Assemblyman David Gantt, D-Rochester, chairman of the Transportation Committee, clashed Tuesday with leaders of the Thruway Authority at a public hearing on proposed toll increases.
Gantt criticized the nonappearance of authority Chairman John Buono, and said he may compel his appearance at a future date by issuing a subpoena. Michael Fleischer, executive director of the authority, said Buono was out of state and the Assembly had only informed the Authority about the hearing last Thursday evening.
Buono wrote to Gantt on Monday saying he was unable to rearrange his schedule to attend the hearing. He is in Florida on personal business, according to an authority spokeswoman.
Gantt noted that he and Assembly Speaker Sheldon Silver, D-Manhattan, have called for the resignation of all authority board members so that Gov. Eliot Spitzer can appoint new ones. The current members were appointed by then-Gov. George Pataki, a Republican. Spitzer is a Democrat.
“I do not believe I should resign,” responded board member Kevin Plunkett, saying board members should exercise their judgment independent of politics.
Another board member, Frederick Howard, read a statement from Buono responding to audits of the authority completed recently by state Comptroller Thomas DiNapoli. The statement said key issues raised by the audits, including levels of federal aid and the authority’s responsibility for the state Canal Corp., are not within the board’s control. Buono’s statement also said the audits confirm that a toll increase is needed, but said “the toll adjustment, as currently proposed, may be modified” in light of the comptroller’s recommendations.
DiNapoli also testified, and said the authority needs to take various steps before resorting to toll increases, including collection of debts owed by E-Z Pass customers.

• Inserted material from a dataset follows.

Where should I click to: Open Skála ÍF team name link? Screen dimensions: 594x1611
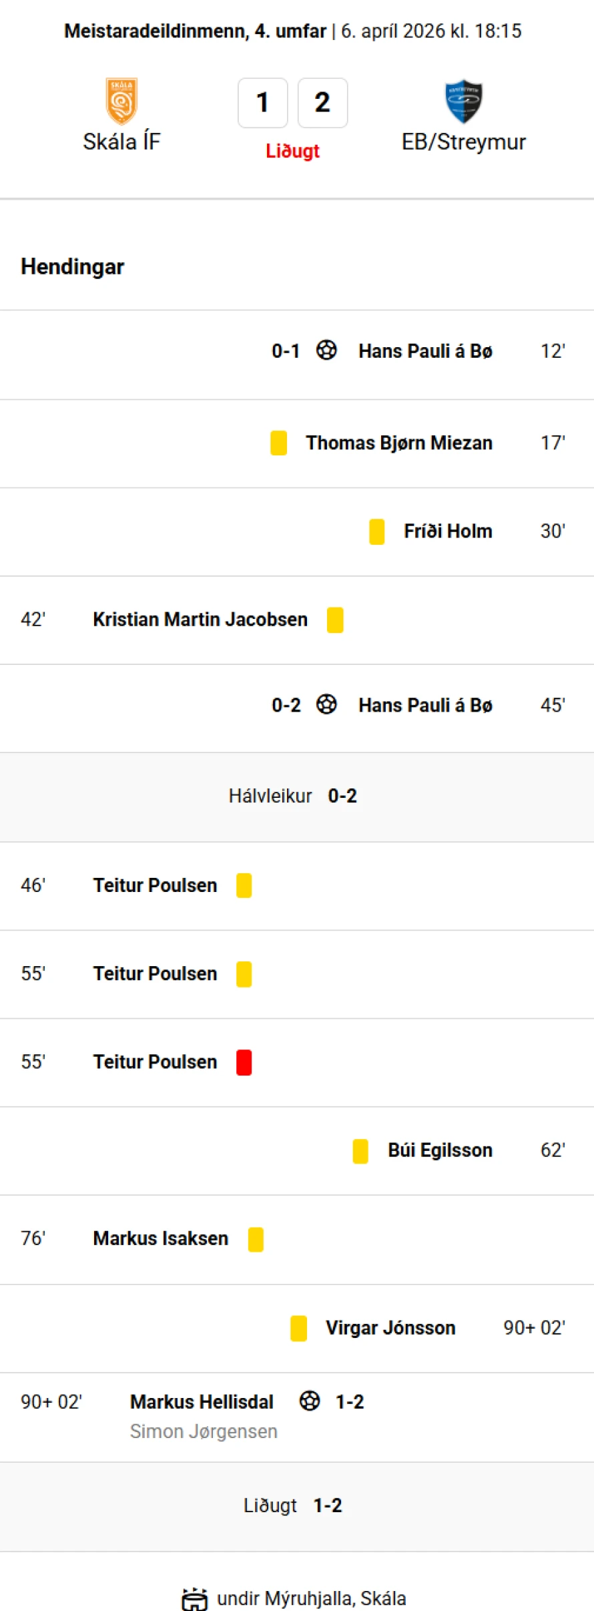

Gantt said he had not decided where the Canal Corp. belonged, and whether the authority should keep responsibility for it. Authority leaders, including Buono, have said they would like to see the Canal Corp. separated, and DiNapoli said the same thing, suggesting it might be taken over by the federal government or leased to a private company.
Several witnesses at the hearing, including representatives of Dairy Marketing Services and AAA, endorsed the idea of separating the Canal Corp., saying that Thruway drivers should not have to subsidize it.
But Richard Powell, of Waterford-based Erie-Champlain Canal Boat Co., dissented. He said he was concerned that the canal system would be underfunded if it had to rely on the state’s general fund.
Assemblyman Jack McEneny, D-Albany, said the Canal Corp. would likely fit better into the state Office of Parks, Recreation and Historic Preservation than the Thruway Authority, which has controlled it since 1992.
Assemblyman Tim Gordon of Bethlehem, an Independence Party member who aligns himself with the Democrats, raised the issue of board member travel, citing the comptroller’s findings that a board member was reimbursed for air fare from Arizona to attend one board meeting, and to Florida after another one. That board member also was reimbursed for a plane trip when he actually took the train at lower cost, and was paid more than the maximum allowable amount for Albany hotel expenses, according to the one of the comptroller’s audits, which included a response from the authority.
Authority spokeswoman Kimberly Chupa said that member, John Reidman, served until December 2006 and is no longer on the board. After an internal review, he paid back some money and the authority tightened reimbursement procedures. The comptroller found “an additional $2,252 in excess hotel and air fare reimbursements paid to the board member” that should be recovered, but the authority disputed this finding.
Authority board members are not paid. Asked about this after the hearing, Gordon said they should not have the attitude of “get it where they can,” and should not be provided with “a free trip to a sunny destination.”
DiNapoli said the authority is underestimating potential federal aid, projecting less than it has received in the past. Fleischer said the past allocation was based on an agreement with the state Department of Transportation that expired in 2005, and that DOT has its own urgent infrastructure needs and may not be willing to renew the agreement on terms as generous to the authority.
Fleischer said the authority is taking steps to collect money owed by some E-Z Pass customers and is willing to prioritize capital projects, perhaps postponing nonessential ones involving trails and noise barriers.
He disputed DiNapoli’s claim that the authority resorts to toll increases as a first resort, saying it has cut 450 jobs in recent years and plans to cut 50 more.
The authority’s most recent toll hike, 10 percent for cash customers, went into effect this month, as the second and final phase of a 2005 toll increase. It has announced tentative plans for further increases starting this July, but a bipartisan chorus of state leaders has come out in opposition.
However, Steve Stallmer, executive director of Associated General Contractors of New York State, said the authority’s capital program is necessary to stop infrastructure from deteriorating, and that costs of construction materials such as concrete and asphalt have greatly increased in price.